> Treść zadania 1
Przepisz fragment tekstu o jedenastce marzeń Marco Reusa od „Reus przez osiem” do „idolami w dzieciństwie.” włącznie, zamieniając „znakomitymi” na „wybitnymi”.

> Tekst źródłowy
-*-

Borussia Dortmund ma szczególne miejsce w sercu Marco Reusa. Trafił do tego klubu jako sześciolatek. Przez 10 lat uczył się w nim piłkarskiego rzemiosła. Później grał w Rot Weiss Ahlen i Borussii Moenchengladbach, by w 2012 r. powrócić do ukochanej Borussii.
Reus przez osiem sezonów występował z wieloma znakomitymi piłkarzami. Niektórych z nich wybrał do swojej "jedenastki marzeń" (niem. Traum-Elf) Borussii. Skład uzupełnił zawodnikami, którzy byli jego idolami w dzieciństwie.
Jak komentują niemieckie media, największe niespodzianki to brak w zestawieniu Matsa Hummelsa oraz Roberta Lewandowskiego. W obronie Reus postawił na Matthiasa Sammera i Julio Cesara.
ZOBACZ WIDEO: #dziejesiewsporcie: lata lecą, a Tomasz Kuszczak wciąż imponuje formą. Potrafiłbyś tak zrobić?
Natomiast wybierając napastnika, pomocnik BVB miał rozterkę, ale... nie dotyczyła ona Lewandowskiego. Wahał się między Karlem-Heinzem Riedle i Stephanem Chapuisatem, wskazując ostatecznie na tego drugiego. Szwajcar grał w BVB w latach 1991-99, przyczynił się do zdobycia dwóch tytułów mistrza Niemiec i zwycięstwa w Lidze Mistrzów (1997).

-*-

> Dostarczone materiały
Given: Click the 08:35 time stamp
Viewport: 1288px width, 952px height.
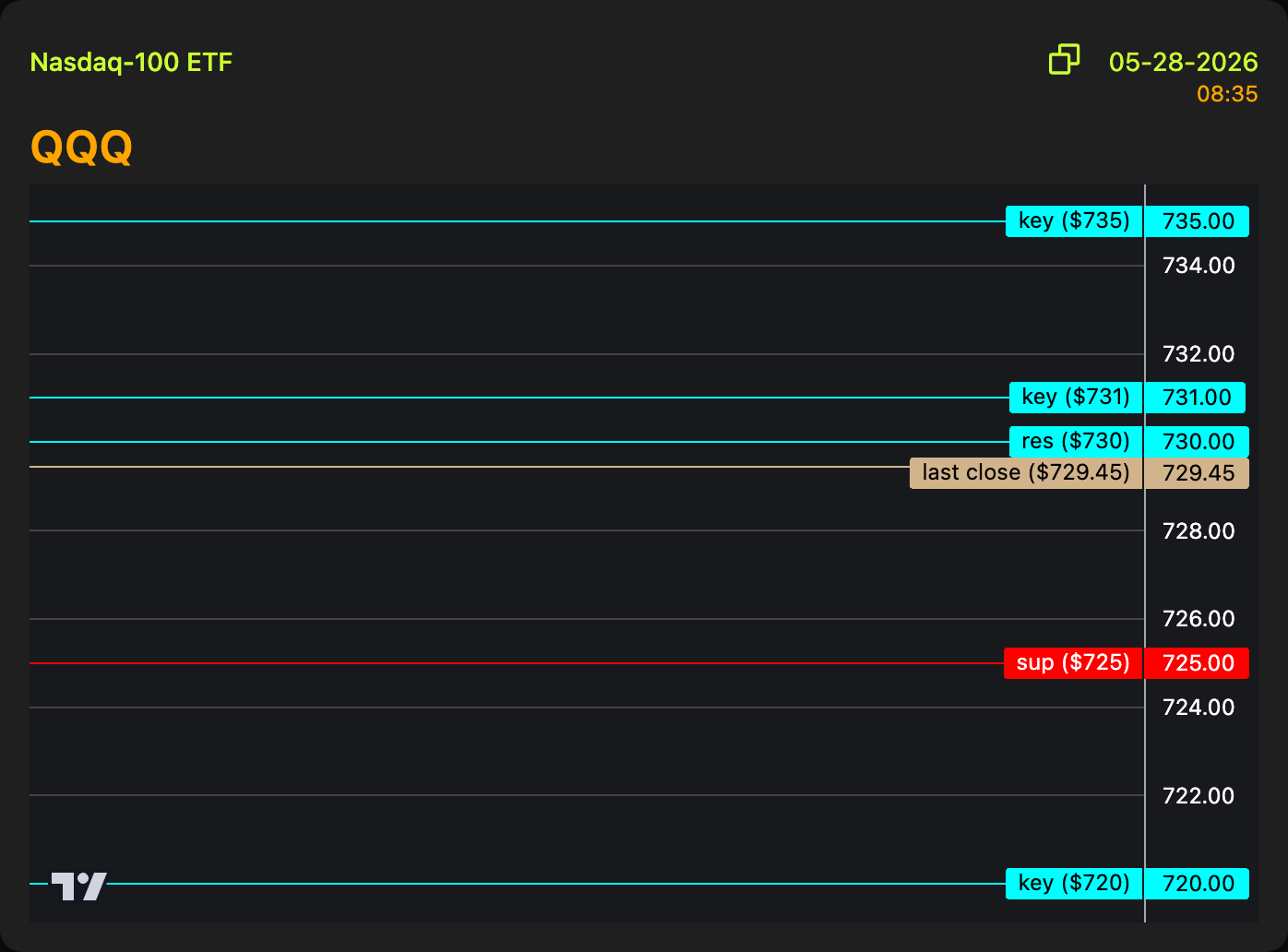Looking at the screenshot, I should pyautogui.click(x=1227, y=94).
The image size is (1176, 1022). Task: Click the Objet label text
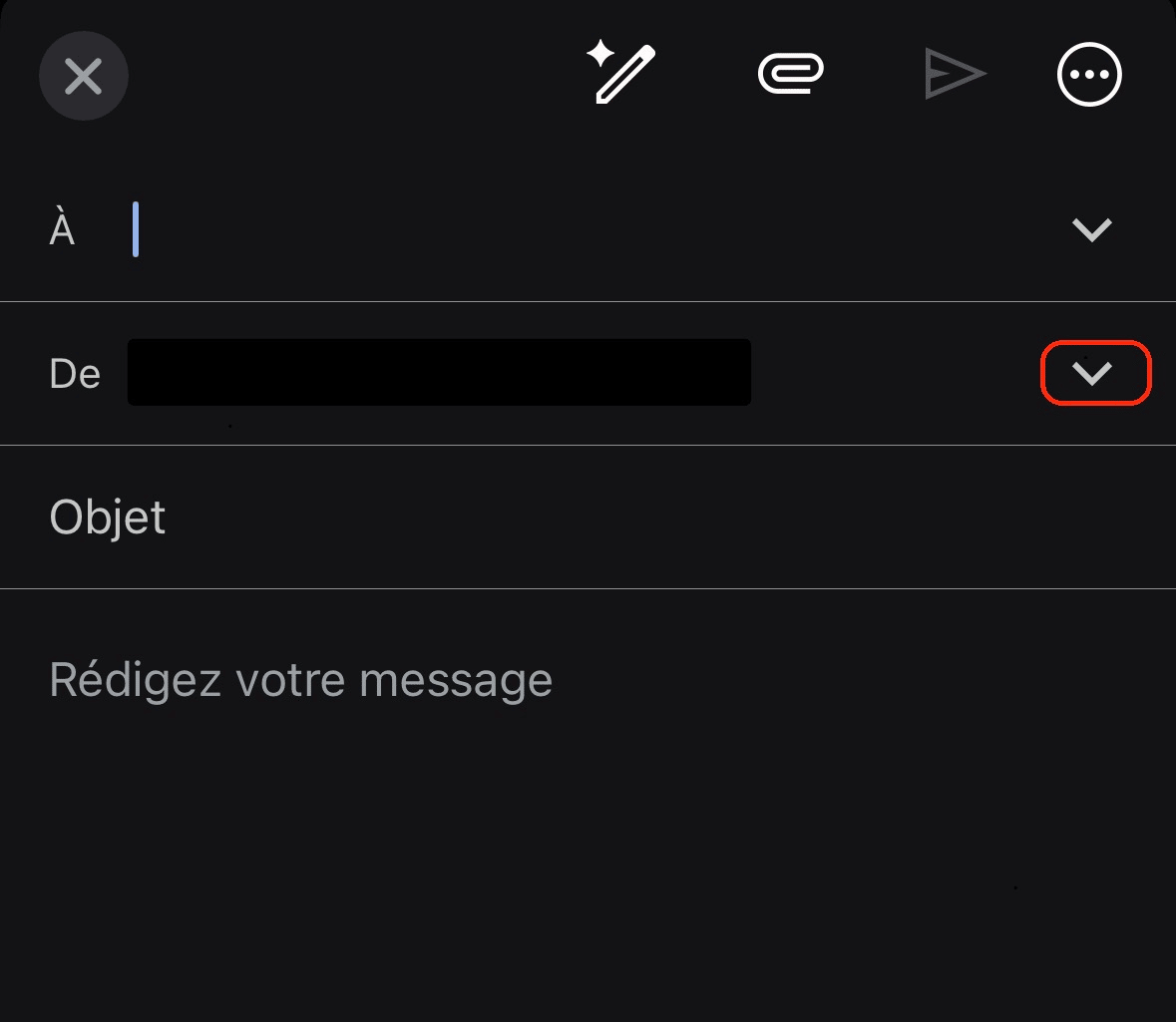tap(107, 516)
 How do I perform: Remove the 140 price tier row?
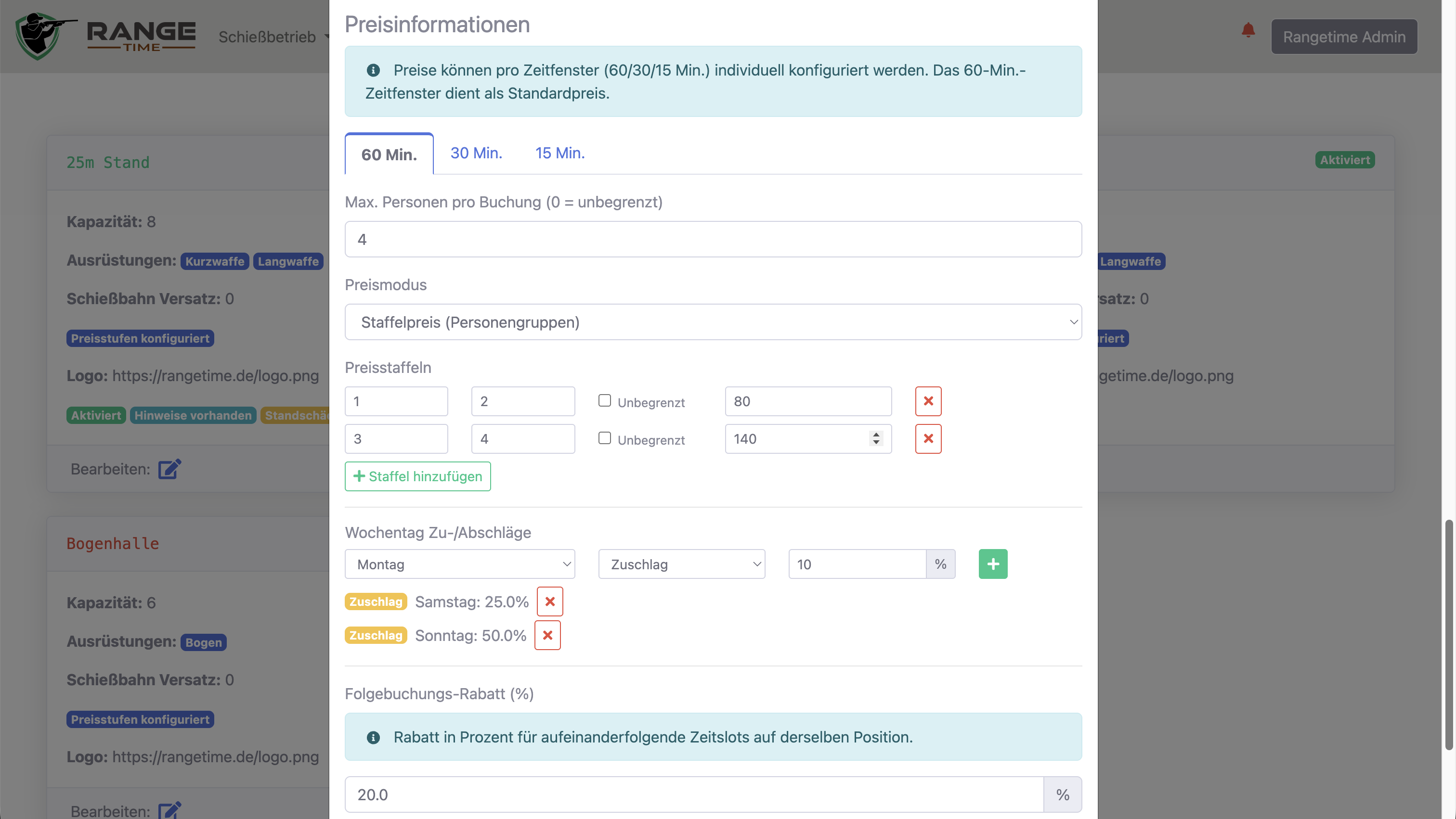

-*-

> Treść zadania 2
Ujmij wiersze wszystkich wpisów podanych powyżej w listę JSON z ciągami znaków, po jednym dla każdego wiersza, pomijając puste wiersze. Obrazy pozostaw poza odpowiedzią.

> Wynik zadania 1
Reus przez osiem sezonów występował z wieloma wybitnymi piłkarzami. Niektórych z nich wybrał do swojej "jedenastki marzeń" (niem. Traum-Elf) Borussii. Skład uzupełnił zawodnikami, którzy byli jego idolami w dzieciństwie.

> Wynik zadania 2
[
  "Given: Click the 08:35 time stamp",
  "Viewport: 1288px width, 952px height.",
  "Looking at the screenshot, I should pyautogui.click(x=1227, y=94).",
  "The image size is (1176, 1022). Task: Click the Objet label text",
  "tap(107, 516)",
  " How do I perform: Remove the 140 price tier row?"
]